Independent association of metabolic tumor response on FDG-PET with pulmonary toxicity following risk-adaptive chemoradiation for unresectable non-small cell lung cancer: Inherent radiosensitivity or immune response?

Abstract

BackgroundIn the context of a phase II trial of risk-adaptive chemoradiation, we evaluated whether tumor metabolic response could serve as a correlate of treatment sensitivity and toxicity. MethodsForty-five patients with AJCCv7 stage IIB-IIIB NSCLC enrolled on the FLARE-RT phase II trial (NCT02773238). [18F]fluorodeoxyglucose (FDG) PET-CT images were acquired prior to treatment and after 24 Gy during week 3. Patients with unfavorable on-treatment tumor response received concomitant boosts to 74 Gy total over 30 fractions rather than standard 60 Gy. Metabolic tumor volume and mean standardized uptake value (SUVmean) were calculated semi-automatically. Risk factors of pulmonary toxicity included concurrent chemotherapy regimen, adjuvant anti-PDL1 immunotherapy, and lung dosimetry. Incidence of CTCAE v4 grade 2+ pneumonitis was analyzed using the Fine-Gray method with competing risks of metastasis or death. Peripheral germline DNA microarray sequencing measured predefined candidate genes from distinct pathways: 96 DNA repair, 53 immunology, 38 oncology, 27 lung biology. ResultsTwenty-four patients received proton therapy, 23 received ICI, 26 received carboplatin-paclitaxel, and 17 pneumonitis events were observed. Pneumonitis risk was significantly higher for patients with COPD (HR 3.78 [1.48, 9.60], p = 0.005), those treated with immunotherapy (HR 2.82 [1.03, 7.71], p = 0.043) but not with carboplatin-paclitaxel (HR 1.98 [0.71, 5.54], p = 0.19). Pneumonitis rates were similar among selected patients receiving 74 Gy radiation vs 60 Gy (p = 0.33), proton therapy vs photon (p = 0.60), or with higher lung dosimetric V20 (p = 0.30). Patients in the upper quartile decrease in SUVmean (>39.7%) were at greater risk for pneumonitis (HR 4.00 [1.54, 10.44], p = 0.005) and remained significant in multivariable analysis (HR 3.34 [1.23, 9.10], p = 0.018).

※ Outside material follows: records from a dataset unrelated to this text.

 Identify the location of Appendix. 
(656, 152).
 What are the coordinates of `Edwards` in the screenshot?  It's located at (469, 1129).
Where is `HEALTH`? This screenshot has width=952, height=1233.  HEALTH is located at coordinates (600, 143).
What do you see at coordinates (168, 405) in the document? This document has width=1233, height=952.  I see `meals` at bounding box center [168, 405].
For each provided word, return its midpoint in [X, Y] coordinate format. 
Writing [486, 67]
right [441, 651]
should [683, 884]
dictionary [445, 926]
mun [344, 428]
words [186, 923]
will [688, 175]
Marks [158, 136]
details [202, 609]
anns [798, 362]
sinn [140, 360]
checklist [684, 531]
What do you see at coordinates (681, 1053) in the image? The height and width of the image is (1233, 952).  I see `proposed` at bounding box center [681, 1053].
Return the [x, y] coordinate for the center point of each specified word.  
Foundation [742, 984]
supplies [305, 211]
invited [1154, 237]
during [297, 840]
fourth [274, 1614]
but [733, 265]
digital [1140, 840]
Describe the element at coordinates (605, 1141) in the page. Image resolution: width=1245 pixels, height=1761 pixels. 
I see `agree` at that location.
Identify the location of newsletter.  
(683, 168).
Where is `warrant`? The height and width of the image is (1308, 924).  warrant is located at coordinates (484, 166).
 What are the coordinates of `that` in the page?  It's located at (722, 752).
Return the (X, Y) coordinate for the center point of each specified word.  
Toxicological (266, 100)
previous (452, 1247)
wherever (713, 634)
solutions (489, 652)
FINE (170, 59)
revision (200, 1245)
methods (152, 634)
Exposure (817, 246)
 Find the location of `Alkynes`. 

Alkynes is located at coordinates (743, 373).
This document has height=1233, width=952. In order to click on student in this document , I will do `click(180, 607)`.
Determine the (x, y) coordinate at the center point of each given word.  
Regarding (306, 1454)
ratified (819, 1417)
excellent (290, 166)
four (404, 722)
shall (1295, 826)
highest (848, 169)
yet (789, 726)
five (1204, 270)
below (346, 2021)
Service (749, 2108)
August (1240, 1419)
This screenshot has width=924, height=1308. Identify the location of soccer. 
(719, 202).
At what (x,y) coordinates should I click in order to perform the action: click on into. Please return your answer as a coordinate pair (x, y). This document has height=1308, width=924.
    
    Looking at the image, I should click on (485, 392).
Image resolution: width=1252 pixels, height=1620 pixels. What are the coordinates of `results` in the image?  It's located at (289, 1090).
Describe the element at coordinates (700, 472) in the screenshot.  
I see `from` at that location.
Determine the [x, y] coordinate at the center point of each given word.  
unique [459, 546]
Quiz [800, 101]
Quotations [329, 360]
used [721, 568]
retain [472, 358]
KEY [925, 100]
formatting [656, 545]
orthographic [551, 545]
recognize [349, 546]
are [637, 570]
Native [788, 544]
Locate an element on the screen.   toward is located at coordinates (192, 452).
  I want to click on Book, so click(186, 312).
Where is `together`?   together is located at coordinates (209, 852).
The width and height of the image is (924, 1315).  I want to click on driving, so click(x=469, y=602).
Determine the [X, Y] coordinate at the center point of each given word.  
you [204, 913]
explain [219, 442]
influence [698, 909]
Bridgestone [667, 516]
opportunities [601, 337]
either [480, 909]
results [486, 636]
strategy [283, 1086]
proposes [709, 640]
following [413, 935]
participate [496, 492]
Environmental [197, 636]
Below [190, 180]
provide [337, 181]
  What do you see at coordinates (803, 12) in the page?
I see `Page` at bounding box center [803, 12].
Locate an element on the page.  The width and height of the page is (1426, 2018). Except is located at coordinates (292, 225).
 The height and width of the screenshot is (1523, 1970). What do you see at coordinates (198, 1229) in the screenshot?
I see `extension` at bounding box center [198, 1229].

Germline DNA gene alterations in immunology pathways were most frequently associated with pneumonitis. ConclusionTumor metabolic response as measured by mean SUV is associated with increased pneumonitis risk in a clinical trial cohort of NSCLC patients independent of treatment factors. This may be partially attributed to patient-specific differences in immunogenicity.